### Texte à lire
Ils doivent évaluer les besoins de la personne vulnérable au plus juste, en gardant à l'esprit la possibilité de revenir au régime légal de capacité de principe des majeurs, dès que les handicaps de la personne à protéger le permettent. L'article XIII invite à privilégier la formule de la curatelle qui, contrairement à la tutelle, ne prive pas la personne de son droit de vote.

La ligne directrice suggérée pour choisir le régime de protection le plus adéquat est celle du régime le moins privatif des libertés.

 

Les évolutions sociologiques souhaitables pour la protection des personnes

En France, le Procureur de la République veille sur les libertés individuelles. Il peut, en liaison avec le juge des tutelles, contrôler ou faire contrôler toute mesure de protection légale1 , mais il ne le fait pas ou pas assez compte tenu des besoins nouveaux de notre société.

Du fait de son statut de patient, la situation faite en France à la personne vulnérable change progressivement, surtout depuis 1995 avec la modification du code de déontologie médicale.

Les évolutions de notre droit, en liant intimement consentement et information, ont transformé en profondeur la relation médecin-personne vulnérable. La traditionnelle responsabilité contractuelle du médecin envers son patient, fondée sur l'obligation du code civil, a été remise en cause dans ses fondements éthiques par le code de déontologie. Ce code de déontologie a précisé les particularités de la relation médicale. Le droit de ne pas dire la vérité au malade lorsqu'il estime cela préférable a disparu au profit du droit à information, même pour les mineurs ou les majeurs protégés.

Déterminant de la validité du consentement, le contenu de ce devoir d'information devient variable en fonction de la personnalité du patient. Cette démarche peut inclure un tiers, mandataire, futur tuteur sélectionné par la personne qui peut aussi en faire sa " personne de confiance " telle que l'envisage la loi Kouchner du 4 mars 2002... Cette quête du consentement aux soins du patient devient alors " triangulaire " en impliquant un tiers compétent.

Mais le critère le plus significatif pour illustrer le niveau du dispositif de prévention des maltraitances de notre société serait de multiplier les exemples de mise en oeuvre du dispositif pénal protégeant les personnes vulnérables : l'article 223-3 stipule que le délaissement, en un lieu quelconque, d'une personne qui n'est pas en mesure de se protéger en raison de son âge ou de son état physique ou psychique est puni de cinq ans d'emprisonnement et de 500 000 F d'amende. Ces faits, ou plus encore ces " absences de précautions " que les gérontologues ont appelé abus de faiblesse2, font de la vulnérabilité de la victime la cause juridique de la qualification de l'infraction...3.

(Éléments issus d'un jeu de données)
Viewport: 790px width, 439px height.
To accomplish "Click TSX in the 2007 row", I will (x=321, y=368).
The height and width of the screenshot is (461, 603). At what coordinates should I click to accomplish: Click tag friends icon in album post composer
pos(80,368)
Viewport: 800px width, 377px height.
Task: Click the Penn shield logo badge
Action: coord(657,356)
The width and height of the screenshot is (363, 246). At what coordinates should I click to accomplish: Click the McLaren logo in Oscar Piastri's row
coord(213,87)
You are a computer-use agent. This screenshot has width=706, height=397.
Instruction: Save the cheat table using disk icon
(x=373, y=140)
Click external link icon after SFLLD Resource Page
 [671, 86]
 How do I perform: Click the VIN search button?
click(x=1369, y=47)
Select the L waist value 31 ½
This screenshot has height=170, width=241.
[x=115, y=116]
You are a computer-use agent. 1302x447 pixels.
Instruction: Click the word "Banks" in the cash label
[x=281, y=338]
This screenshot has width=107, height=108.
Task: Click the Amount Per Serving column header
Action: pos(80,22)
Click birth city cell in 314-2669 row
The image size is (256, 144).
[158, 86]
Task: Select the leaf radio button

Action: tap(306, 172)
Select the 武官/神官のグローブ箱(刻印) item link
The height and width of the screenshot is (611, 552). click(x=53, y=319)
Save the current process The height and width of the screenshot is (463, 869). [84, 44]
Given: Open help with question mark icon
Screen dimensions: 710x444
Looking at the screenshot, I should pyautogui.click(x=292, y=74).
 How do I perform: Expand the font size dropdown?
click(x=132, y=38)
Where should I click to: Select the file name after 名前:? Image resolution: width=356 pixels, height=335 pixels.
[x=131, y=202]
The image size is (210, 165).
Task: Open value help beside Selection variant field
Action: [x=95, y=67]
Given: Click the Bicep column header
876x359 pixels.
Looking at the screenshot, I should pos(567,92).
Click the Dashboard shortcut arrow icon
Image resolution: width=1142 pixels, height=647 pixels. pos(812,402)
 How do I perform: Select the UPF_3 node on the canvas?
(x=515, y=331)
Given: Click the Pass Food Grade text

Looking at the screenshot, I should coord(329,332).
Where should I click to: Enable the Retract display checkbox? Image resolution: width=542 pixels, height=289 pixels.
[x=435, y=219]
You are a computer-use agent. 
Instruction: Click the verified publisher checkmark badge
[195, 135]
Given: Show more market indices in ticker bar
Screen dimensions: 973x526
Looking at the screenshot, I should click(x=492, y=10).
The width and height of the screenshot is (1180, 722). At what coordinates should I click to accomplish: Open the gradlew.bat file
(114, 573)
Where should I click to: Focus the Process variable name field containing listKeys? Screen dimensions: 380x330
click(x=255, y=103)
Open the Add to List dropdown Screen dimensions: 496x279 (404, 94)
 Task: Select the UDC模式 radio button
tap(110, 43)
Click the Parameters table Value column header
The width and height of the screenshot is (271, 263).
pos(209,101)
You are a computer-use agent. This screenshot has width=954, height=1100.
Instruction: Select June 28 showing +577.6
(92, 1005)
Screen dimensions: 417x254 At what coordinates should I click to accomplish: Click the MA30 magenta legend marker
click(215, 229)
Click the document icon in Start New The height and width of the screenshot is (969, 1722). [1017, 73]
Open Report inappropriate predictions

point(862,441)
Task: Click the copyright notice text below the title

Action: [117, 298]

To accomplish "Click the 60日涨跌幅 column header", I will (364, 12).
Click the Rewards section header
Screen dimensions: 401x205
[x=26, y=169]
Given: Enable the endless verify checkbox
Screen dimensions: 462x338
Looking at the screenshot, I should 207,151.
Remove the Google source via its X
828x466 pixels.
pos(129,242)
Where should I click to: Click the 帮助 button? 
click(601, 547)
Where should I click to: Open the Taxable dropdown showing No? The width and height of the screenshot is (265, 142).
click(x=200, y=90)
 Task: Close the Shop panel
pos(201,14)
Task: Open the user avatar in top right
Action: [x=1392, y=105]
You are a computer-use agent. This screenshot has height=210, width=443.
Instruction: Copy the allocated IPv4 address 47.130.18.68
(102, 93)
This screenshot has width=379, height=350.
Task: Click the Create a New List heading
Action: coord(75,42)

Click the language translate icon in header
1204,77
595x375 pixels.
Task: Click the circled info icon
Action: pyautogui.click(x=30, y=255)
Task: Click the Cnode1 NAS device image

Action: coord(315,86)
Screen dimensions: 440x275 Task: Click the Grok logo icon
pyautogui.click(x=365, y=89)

### Votre objectif
Dans le texte sur la protection des personnes vulnérables, mettez en anglais la phrase « La ligne directrice suggérée pour choisir le régime de protection le plus adéquat est celle du régime le moins privatif des libertés. »

### Votre réponse
The suggested guideline for choosing the most suitable protection regime is that of the regime least restrictive of freedoms.